━━━ PAGE EXTRACT ━━━

It had been the conversations and the comments arising in my space exploration class that laid a seed for my “Coal, climate, crisis’ talk. In that class, for many years now, I have been ending the term by asking students to answer a question: why should people leave the earth and venture into space? Of course, many reasons are given but a particular one has been common and, by my analysis, excessively bleak:

“The effort to move people into space is largely seeking to flee the effects of climate change..”

“..climate change is likely to put the planet in a tailspin that will end with the inability of earth to support life..”

“ In the not too distant future, humanity could be in extreme danger of extinction either due to issues such as climate change….”

I feigned a small amount of ignorance and in my talk briefly explored why I thought a student might hold such an extreme view about the fate of the Earth. No surprise here; the crisis is coming largely, they almost certainly believe, because the world’s industrial activity is putting too much deadly carbon dioxide into the atmosphere. This story of doom is coming at students from many directions. From American President Joseph Biden (“Climate change, climate warming, global warming is an existential threat to humanity”), Greta Thunberg (“People are suffering. People are dying. Entire ecosystems are collapsing”), Climate Scientist Michael Mann (“The warming of the planet caused by our profligate burning of fossil fuels poses perhaps the greatest challenge that human civilization has yet faced”), and from my own university (“Gain the Skills needed to succeed in a world define by climate change”, “This is especially important since climate change is affecting all coastal systems “).

Using a tentative and measured approach, I endeavored to show that such conclusions could, as a minimum, be challenged by evidence, that the abandoning of the earth was most likely – almost certainly – unnecessary, and that negative impacts of fossil fuel use on society must be weighed against benefits.

My talk began with the following.

━━━ DATA SECTION ━━━

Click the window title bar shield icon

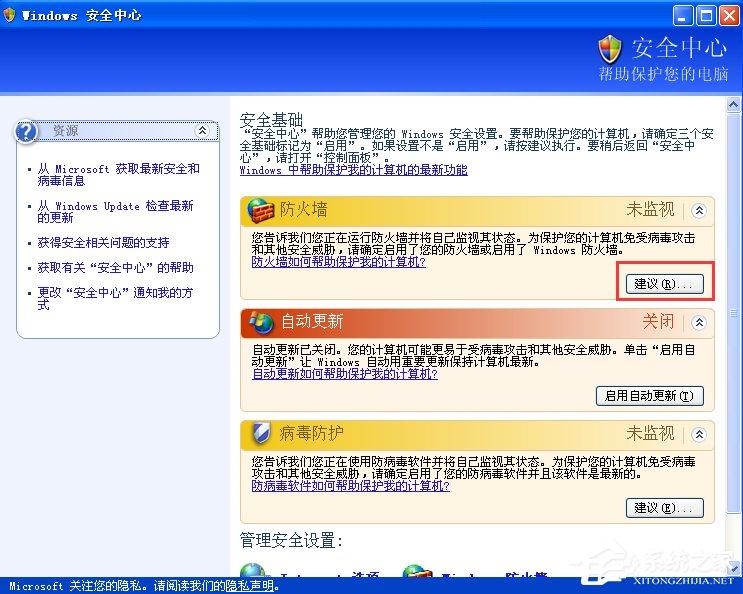(9, 15)
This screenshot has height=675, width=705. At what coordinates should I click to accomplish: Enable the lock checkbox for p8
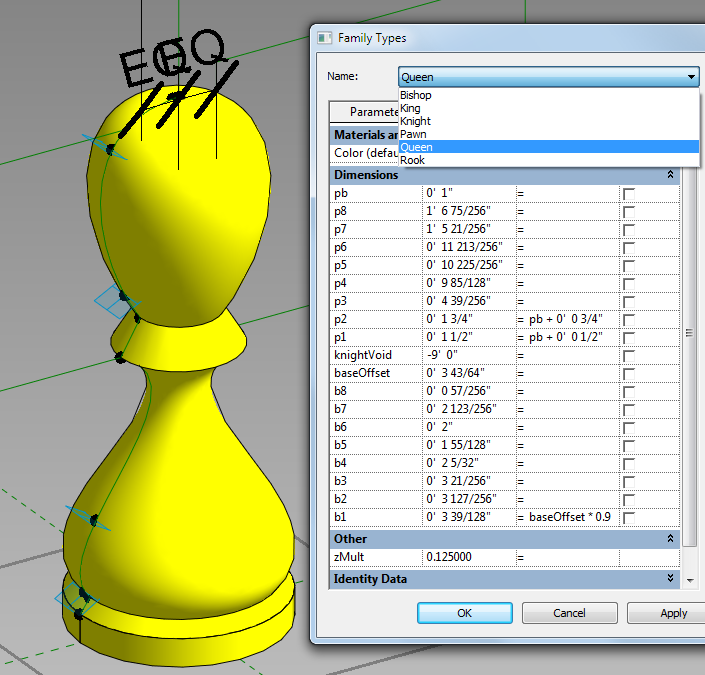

━━━

> _INSTRUCTIONS TO FOLLOW_
List every individual whom the climate talk excerpt above identifies by name and quotes directly.

> _OUTPUT OF THE TASK_
Joseph Biden, Greta Thunberg, Michael Mann